→ MATERIAL FOR THIS EXERCISE
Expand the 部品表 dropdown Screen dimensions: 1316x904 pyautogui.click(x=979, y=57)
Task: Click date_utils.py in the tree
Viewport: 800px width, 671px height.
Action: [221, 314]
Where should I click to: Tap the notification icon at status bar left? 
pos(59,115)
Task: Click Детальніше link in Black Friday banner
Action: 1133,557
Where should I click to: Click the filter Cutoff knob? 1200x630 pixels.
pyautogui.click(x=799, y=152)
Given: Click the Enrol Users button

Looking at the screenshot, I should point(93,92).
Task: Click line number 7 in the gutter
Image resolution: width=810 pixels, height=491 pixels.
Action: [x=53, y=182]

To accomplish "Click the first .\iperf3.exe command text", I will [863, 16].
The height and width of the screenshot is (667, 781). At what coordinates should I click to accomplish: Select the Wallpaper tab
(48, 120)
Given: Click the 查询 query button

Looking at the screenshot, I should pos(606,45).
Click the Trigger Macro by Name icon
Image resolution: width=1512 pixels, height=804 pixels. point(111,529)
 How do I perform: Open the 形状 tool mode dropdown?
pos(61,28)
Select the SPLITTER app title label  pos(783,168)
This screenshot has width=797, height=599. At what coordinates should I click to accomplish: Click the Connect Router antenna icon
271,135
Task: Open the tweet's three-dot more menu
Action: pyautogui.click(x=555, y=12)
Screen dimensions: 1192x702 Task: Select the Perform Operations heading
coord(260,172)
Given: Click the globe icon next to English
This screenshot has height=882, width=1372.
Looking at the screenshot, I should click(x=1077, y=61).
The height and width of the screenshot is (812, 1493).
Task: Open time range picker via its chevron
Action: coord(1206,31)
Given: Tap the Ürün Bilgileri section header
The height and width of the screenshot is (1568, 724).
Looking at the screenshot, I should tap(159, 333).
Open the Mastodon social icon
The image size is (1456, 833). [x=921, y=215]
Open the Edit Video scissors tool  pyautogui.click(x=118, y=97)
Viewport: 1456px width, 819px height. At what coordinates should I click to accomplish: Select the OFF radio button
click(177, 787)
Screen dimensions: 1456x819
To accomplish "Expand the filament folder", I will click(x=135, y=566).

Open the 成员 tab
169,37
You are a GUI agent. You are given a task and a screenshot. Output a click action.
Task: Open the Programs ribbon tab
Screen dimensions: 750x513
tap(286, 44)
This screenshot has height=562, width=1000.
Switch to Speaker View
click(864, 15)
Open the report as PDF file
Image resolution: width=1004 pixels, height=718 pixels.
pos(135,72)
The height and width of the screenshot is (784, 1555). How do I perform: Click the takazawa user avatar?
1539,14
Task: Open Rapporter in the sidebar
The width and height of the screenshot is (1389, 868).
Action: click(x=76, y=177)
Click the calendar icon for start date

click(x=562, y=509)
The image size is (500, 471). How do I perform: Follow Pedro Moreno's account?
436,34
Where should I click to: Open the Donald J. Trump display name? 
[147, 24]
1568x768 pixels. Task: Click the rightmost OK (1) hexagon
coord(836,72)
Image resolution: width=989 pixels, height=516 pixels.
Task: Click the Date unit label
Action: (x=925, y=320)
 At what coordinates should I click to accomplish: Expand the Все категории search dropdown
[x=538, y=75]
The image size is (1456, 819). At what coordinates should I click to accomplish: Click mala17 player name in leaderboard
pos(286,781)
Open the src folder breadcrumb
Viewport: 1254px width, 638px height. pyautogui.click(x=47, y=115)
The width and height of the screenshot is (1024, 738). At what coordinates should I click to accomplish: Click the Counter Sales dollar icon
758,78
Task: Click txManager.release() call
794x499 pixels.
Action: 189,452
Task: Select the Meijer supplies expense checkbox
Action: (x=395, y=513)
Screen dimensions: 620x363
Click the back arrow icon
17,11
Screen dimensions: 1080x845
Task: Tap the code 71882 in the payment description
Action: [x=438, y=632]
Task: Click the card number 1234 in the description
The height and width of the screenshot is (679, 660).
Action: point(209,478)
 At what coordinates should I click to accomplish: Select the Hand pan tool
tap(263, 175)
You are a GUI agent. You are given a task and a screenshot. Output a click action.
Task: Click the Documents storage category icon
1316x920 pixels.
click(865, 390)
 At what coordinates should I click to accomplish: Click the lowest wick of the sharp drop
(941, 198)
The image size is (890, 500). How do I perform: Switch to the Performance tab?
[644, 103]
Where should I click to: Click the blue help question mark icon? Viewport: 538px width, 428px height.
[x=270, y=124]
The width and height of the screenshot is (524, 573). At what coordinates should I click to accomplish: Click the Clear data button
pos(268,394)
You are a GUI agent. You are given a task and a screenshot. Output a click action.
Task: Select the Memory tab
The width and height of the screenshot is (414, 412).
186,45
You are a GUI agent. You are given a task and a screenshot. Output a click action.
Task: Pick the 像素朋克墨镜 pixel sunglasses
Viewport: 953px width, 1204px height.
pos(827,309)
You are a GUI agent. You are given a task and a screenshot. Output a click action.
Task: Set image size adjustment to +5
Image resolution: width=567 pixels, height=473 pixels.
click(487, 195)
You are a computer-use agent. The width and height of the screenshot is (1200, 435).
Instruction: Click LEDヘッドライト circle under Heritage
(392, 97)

→ WHAT YOU NEED TO DO
Transcribe the full listing, word for word.

→ EXERCISE RESPONSE
Expand the 部品表 dropdown Screen dimensions: 1316x904 pyautogui.click(x=979, y=57)
Task: Click date_utils.py in the tree
Viewport: 800px width, 671px height.
Action: [221, 314]
Where should I click to: Tap the notification icon at status bar left? 
pos(59,115)
Task: Click Детальніше link in Black Friday banner
Action: 1133,557
Where should I click to: Click the filter Cutoff knob? 1200x630 pixels.
pyautogui.click(x=799, y=152)
Given: Click the Enrol Users button

Looking at the screenshot, I should point(93,92).
Task: Click line number 7 in the gutter
Image resolution: width=810 pixels, height=491 pixels.
Action: [x=53, y=182]

To accomplish "Click the first .\iperf3.exe command text", I will [863, 16].
The height and width of the screenshot is (667, 781). At what coordinates should I click to accomplish: Select the Wallpaper tab
(48, 120)
Given: Click the 查询 query button

Looking at the screenshot, I should pos(606,45).
Click the Trigger Macro by Name icon
Image resolution: width=1512 pixels, height=804 pixels. point(111,529)
 How do I perform: Open the 形状 tool mode dropdown?
pos(61,28)
Select the SPLITTER app title label  pos(783,168)
This screenshot has width=797, height=599. At what coordinates should I click to accomplish: Click the Connect Router antenna icon
271,135
Task: Open the tweet's three-dot more menu
Action: pyautogui.click(x=555, y=12)
Screen dimensions: 1192x702 Task: Select the Perform Operations heading
coord(260,172)
Given: Click the globe icon next to English
This screenshot has height=882, width=1372.
Looking at the screenshot, I should click(x=1077, y=61).
The height and width of the screenshot is (812, 1493).
Task: Open time range picker via its chevron
Action: coord(1206,31)
Given: Tap the Ürün Bilgileri section header
The height and width of the screenshot is (1568, 724).
Looking at the screenshot, I should tap(159, 333).
Open the Mastodon social icon
The image size is (1456, 833). [x=921, y=215]
Open the Edit Video scissors tool  pyautogui.click(x=118, y=97)
Viewport: 1456px width, 819px height. At what coordinates should I click to accomplish: Select the OFF radio button
click(177, 787)
Screen dimensions: 1456x819
To accomplish "Expand the filament folder", I will click(x=135, y=566).

Open the 成员 tab
169,37
You are a GUI agent. You are given a task and a screenshot. Output a click action.
Task: Open the Programs ribbon tab
Screen dimensions: 750x513
tap(286, 44)
This screenshot has height=562, width=1000.
Switch to Speaker View
click(864, 15)
Open the report as PDF file
Image resolution: width=1004 pixels, height=718 pixels.
pos(135,72)
The height and width of the screenshot is (784, 1555). How do I perform: Click the takazawa user avatar?
1539,14
Task: Open Rapporter in the sidebar
The width and height of the screenshot is (1389, 868).
Action: click(x=76, y=177)
Click the calendar icon for start date

click(x=562, y=509)
The image size is (500, 471). How do I perform: Follow Pedro Moreno's account?
436,34
Where should I click to: Open the Donald J. Trump display name? 
[147, 24]
1568x768 pixels. Task: Click the rightmost OK (1) hexagon
coord(836,72)
Image resolution: width=989 pixels, height=516 pixels.
Task: Click the Date unit label
Action: (x=925, y=320)
 At what coordinates should I click to accomplish: Expand the Все категории search dropdown
[x=538, y=75]
The image size is (1456, 819). At what coordinates should I click to accomplish: Click mala17 player name in leaderboard
pos(286,781)
Open the src folder breadcrumb
Viewport: 1254px width, 638px height. pyautogui.click(x=47, y=115)
The width and height of the screenshot is (1024, 738). At what coordinates should I click to accomplish: Click the Counter Sales dollar icon
758,78
Task: Click txManager.release() call
794x499 pixels.
Action: 189,452
Task: Select the Meijer supplies expense checkbox
Action: (x=395, y=513)
Screen dimensions: 620x363
Click the back arrow icon
17,11
Screen dimensions: 1080x845
Task: Tap the code 71882 in the payment description
Action: [x=438, y=632]
Task: Click the card number 1234 in the description
The height and width of the screenshot is (679, 660).
Action: point(209,478)
 At what coordinates should I click to accomplish: Select the Hand pan tool
tap(263, 175)
You are a GUI agent. You are given a task and a screenshot. Output a click action.
Task: Click the Documents storage category icon
1316x920 pixels.
click(865, 390)
 At what coordinates should I click to accomplish: Click the lowest wick of the sharp drop
(941, 198)
The image size is (890, 500). How do I perform: Switch to the Performance tab?
[644, 103]
Where should I click to: Click the blue help question mark icon? Viewport: 538px width, 428px height.
[x=270, y=124]
The width and height of the screenshot is (524, 573). At what coordinates should I click to accomplish: Click the Clear data button
pos(268,394)
You are a GUI agent. You are given a task and a screenshot. Output a click action.
Task: Select the Memory tab
The width and height of the screenshot is (414, 412).
186,45
You are a GUI agent. You are given a task and a screenshot. Output a click action.
Task: Pick the 像素朋克墨镜 pixel sunglasses
Viewport: 953px width, 1204px height.
pos(827,309)
You are a GUI agent. You are given a task and a screenshot. Output a click action.
Task: Set image size adjustment to +5
Image resolution: width=567 pixels, height=473 pixels.
click(487, 195)
You are a computer-use agent. The width and height of the screenshot is (1200, 435).
Instruction: Click LEDヘッドライト circle under Heritage
(392, 97)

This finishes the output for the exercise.